Extracted data:
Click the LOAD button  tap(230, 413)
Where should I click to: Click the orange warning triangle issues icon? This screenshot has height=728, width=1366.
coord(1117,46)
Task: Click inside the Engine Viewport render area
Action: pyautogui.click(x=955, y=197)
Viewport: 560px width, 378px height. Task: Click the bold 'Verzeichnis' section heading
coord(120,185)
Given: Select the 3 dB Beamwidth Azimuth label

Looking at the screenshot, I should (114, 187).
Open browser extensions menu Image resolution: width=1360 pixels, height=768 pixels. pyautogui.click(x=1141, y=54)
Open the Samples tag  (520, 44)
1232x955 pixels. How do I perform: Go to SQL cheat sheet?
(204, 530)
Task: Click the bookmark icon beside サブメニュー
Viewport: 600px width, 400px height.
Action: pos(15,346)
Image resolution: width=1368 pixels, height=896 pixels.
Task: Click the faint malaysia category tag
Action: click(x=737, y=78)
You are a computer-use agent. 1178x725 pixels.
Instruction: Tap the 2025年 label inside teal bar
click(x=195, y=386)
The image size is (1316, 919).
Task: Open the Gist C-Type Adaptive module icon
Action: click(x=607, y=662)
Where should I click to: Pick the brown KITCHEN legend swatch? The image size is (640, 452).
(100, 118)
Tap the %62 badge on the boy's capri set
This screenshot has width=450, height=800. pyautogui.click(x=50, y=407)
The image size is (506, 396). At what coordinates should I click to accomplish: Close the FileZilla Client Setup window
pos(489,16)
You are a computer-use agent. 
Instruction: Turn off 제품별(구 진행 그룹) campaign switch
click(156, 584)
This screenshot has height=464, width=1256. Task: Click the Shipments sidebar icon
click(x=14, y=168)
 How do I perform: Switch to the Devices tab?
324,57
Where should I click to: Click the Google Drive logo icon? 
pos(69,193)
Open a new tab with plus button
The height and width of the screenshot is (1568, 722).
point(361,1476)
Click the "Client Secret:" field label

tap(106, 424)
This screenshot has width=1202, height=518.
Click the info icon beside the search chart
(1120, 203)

Work to be completed: Return the lines above, from the one containing "You are a computer-use agent. 1178x725" to the end, exactly as they stand.

Your response:
You are a computer-use agent. 1178x725 pixels.
Instruction: Tap the 2025年 label inside teal bar
click(x=195, y=386)
The image size is (1316, 919).
Task: Open the Gist C-Type Adaptive module icon
Action: click(x=607, y=662)
Where should I click to: Pick the brown KITCHEN legend swatch? The image size is (640, 452).
(100, 118)
Tap the %62 badge on the boy's capri set
This screenshot has width=450, height=800. pyautogui.click(x=50, y=407)
The image size is (506, 396). At what coordinates should I click to accomplish: Close the FileZilla Client Setup window
pos(489,16)
You are a computer-use agent. 
Instruction: Turn off 제품별(구 진행 그룹) campaign switch
click(156, 584)
This screenshot has height=464, width=1256. Task: Click the Shipments sidebar icon
click(x=14, y=168)
 How do I perform: Switch to the Devices tab?
324,57
Where should I click to: Click the Google Drive logo icon? 
pos(69,193)
Open a new tab with plus button
The height and width of the screenshot is (1568, 722).
point(361,1476)
Click the "Client Secret:" field label

tap(106, 424)
This screenshot has width=1202, height=518.
Click the info icon beside the search chart
(1120, 203)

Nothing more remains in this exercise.